Dataset records
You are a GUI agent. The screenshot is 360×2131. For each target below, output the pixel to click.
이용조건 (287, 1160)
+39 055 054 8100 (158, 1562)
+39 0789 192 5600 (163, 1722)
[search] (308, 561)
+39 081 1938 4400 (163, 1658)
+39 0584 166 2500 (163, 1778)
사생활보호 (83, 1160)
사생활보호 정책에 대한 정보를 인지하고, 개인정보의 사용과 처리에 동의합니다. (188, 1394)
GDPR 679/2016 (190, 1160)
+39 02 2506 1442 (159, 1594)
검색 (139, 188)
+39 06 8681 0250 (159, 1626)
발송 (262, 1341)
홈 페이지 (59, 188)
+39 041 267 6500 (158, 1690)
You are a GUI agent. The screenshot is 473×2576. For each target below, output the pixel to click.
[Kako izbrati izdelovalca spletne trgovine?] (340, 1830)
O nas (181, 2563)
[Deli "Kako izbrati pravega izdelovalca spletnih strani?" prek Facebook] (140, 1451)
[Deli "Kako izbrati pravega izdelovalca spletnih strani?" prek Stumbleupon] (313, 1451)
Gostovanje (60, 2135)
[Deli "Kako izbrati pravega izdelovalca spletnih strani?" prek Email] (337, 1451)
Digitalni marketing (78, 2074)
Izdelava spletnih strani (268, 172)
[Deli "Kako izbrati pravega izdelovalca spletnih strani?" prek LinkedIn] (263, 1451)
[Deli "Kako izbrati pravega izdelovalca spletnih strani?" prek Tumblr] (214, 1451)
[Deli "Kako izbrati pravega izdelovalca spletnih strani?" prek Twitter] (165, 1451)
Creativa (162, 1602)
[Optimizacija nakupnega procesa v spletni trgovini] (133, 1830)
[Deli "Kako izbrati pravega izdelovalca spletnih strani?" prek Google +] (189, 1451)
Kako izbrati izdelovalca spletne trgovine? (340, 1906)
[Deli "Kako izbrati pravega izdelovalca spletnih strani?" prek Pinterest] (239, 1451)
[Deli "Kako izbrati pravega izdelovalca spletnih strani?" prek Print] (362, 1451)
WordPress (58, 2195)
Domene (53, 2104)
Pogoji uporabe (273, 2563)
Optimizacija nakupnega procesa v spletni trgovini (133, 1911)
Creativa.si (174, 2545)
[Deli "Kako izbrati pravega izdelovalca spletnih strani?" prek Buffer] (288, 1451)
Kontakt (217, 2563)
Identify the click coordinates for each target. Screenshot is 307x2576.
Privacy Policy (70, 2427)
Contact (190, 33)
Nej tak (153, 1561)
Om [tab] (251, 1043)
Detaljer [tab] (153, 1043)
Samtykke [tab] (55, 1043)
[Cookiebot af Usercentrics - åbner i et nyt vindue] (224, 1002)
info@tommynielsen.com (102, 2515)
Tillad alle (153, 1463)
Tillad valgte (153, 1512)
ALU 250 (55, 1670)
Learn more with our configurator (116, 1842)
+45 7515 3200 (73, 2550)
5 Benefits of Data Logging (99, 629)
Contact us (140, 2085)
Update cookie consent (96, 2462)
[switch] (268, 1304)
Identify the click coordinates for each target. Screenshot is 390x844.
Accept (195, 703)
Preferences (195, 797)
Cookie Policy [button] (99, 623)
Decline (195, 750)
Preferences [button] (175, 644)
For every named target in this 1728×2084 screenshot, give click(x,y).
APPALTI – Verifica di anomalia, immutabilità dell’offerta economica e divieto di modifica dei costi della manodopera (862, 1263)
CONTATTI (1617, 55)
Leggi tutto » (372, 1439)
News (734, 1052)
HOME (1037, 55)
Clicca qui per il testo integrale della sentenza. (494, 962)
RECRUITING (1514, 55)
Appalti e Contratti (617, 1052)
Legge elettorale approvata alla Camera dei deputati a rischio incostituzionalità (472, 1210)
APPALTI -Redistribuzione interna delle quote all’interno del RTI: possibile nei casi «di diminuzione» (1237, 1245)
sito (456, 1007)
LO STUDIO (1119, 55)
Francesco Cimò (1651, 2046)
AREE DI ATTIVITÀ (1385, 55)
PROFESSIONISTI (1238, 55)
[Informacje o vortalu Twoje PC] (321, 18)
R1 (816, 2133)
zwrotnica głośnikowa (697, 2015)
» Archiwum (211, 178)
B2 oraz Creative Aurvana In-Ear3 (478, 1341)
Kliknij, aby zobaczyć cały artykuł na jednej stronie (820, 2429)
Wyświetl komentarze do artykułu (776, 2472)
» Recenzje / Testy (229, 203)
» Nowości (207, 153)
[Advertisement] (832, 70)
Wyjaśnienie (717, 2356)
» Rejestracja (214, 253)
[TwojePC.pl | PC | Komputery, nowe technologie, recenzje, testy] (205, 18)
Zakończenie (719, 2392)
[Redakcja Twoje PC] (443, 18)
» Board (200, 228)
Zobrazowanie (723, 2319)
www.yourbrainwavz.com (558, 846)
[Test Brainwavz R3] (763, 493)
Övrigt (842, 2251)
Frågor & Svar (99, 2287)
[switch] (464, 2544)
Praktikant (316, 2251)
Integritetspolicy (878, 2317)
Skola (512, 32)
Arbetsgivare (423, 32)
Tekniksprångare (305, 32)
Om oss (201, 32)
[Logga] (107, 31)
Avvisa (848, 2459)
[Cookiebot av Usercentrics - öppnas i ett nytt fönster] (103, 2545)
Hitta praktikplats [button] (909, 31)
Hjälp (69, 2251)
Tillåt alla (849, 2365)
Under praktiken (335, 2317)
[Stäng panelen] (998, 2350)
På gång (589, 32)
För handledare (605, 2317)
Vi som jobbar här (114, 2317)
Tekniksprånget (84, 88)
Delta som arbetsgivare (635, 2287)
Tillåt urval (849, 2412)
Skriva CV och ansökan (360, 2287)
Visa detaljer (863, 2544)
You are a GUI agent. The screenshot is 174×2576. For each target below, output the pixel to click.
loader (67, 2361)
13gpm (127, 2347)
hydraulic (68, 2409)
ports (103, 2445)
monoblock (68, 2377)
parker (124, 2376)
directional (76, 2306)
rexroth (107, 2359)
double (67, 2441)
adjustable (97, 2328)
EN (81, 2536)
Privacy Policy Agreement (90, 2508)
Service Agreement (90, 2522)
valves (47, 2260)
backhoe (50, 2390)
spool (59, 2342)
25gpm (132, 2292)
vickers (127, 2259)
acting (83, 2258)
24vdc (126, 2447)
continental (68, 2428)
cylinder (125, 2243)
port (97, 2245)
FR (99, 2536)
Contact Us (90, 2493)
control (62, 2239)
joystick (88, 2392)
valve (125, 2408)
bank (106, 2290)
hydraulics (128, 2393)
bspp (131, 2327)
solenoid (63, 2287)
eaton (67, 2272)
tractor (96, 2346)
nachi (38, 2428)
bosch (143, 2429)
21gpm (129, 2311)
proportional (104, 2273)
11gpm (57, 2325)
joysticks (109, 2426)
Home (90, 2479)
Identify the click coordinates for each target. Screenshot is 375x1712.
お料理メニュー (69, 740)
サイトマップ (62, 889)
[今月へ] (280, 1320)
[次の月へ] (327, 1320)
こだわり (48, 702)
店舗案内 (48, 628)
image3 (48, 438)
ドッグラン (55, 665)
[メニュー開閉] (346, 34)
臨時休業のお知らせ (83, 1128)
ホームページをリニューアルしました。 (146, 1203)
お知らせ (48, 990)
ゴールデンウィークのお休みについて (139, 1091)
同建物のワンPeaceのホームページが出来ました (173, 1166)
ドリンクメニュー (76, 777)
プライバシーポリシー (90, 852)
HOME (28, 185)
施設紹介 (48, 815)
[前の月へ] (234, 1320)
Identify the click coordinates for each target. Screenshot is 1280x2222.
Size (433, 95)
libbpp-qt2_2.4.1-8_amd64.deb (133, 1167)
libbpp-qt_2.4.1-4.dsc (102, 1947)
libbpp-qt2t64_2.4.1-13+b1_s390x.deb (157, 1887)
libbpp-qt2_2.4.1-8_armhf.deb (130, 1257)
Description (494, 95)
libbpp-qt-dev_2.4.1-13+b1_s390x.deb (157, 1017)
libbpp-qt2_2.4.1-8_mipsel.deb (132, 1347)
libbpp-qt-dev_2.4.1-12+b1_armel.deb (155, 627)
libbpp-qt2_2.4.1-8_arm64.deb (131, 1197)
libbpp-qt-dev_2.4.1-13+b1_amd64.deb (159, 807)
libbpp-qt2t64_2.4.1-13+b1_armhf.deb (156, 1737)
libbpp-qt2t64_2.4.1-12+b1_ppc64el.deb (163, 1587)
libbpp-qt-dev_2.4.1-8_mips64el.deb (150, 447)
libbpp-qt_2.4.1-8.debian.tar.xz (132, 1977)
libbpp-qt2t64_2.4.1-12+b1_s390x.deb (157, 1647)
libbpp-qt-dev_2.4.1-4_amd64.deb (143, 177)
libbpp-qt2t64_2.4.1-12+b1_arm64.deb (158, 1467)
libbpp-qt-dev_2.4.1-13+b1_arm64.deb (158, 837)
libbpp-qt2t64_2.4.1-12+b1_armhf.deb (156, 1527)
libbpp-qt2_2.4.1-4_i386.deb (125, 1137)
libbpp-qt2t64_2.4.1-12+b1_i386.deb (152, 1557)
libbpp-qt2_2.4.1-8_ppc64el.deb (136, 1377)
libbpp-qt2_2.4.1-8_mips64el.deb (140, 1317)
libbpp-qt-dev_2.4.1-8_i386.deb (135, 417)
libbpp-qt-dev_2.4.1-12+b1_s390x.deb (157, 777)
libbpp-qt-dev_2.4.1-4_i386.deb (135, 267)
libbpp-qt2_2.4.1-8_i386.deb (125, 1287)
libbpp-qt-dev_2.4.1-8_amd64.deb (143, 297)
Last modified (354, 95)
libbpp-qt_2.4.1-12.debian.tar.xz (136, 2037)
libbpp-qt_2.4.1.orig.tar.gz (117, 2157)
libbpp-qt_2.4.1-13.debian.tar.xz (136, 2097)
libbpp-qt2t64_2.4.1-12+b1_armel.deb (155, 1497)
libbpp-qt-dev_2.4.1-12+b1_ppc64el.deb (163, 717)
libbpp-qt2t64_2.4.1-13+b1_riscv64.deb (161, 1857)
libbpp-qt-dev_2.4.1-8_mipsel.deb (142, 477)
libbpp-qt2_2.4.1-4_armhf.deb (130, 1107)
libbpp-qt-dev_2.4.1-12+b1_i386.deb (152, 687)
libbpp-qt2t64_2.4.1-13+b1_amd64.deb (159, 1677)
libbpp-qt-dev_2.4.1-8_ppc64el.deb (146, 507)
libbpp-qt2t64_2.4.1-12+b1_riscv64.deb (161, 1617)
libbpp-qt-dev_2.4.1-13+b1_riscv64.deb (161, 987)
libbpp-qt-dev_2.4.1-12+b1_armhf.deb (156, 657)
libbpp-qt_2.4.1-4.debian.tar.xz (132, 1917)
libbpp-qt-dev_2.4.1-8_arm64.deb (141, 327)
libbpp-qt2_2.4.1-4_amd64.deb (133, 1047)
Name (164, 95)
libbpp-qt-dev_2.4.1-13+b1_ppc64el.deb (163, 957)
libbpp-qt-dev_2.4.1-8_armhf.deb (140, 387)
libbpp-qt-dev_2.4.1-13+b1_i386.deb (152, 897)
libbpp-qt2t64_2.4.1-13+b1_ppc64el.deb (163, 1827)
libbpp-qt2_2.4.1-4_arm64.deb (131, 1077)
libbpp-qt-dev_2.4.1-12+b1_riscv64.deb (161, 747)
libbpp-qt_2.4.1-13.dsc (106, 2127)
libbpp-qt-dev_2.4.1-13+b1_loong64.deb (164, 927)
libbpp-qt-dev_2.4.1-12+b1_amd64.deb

Work instructions: From the entries above, write out only the lines starting at the line that holds "3200 (73, 2550)" and ending at the line that holds "R1 (816, 2133)", keeping both and matching them exactly.

Task output:
+45 7515 3200 (73, 2550)
5 Benefits of Data Logging (99, 629)
Contact us (140, 2085)
Update cookie consent (96, 2462)
[switch] (268, 1304)
Identify the click coordinates for each target. Screenshot is 390x844.
Accept (195, 703)
Preferences (195, 797)
Cookie Policy [button] (99, 623)
Decline (195, 750)
Preferences [button] (175, 644)
For every named target in this 1728×2084 screenshot, give click(x,y).
APPALTI – Verifica di anomalia, immutabilità dell’offerta economica e divieto di modifica dei costi della manodopera (862, 1263)
CONTATTI (1617, 55)
Leggi tutto » (372, 1439)
News (734, 1052)
HOME (1037, 55)
Clicca qui per il testo integrale della sentenza. (494, 962)
RECRUITING (1514, 55)
Appalti e Contratti (617, 1052)
Legge elettorale approvata alla Camera dei deputati a rischio incostituzionalità (472, 1210)
APPALTI -Redistribuzione interna delle quote all’interno del RTI: possibile nei casi «di diminuzione» (1237, 1245)
sito (456, 1007)
LO STUDIO (1119, 55)
Francesco Cimò (1651, 2046)
AREE DI ATTIVITÀ (1385, 55)
PROFESSIONISTI (1238, 55)
[Informacje o vortalu Twoje PC] (321, 18)
R1 (816, 2133)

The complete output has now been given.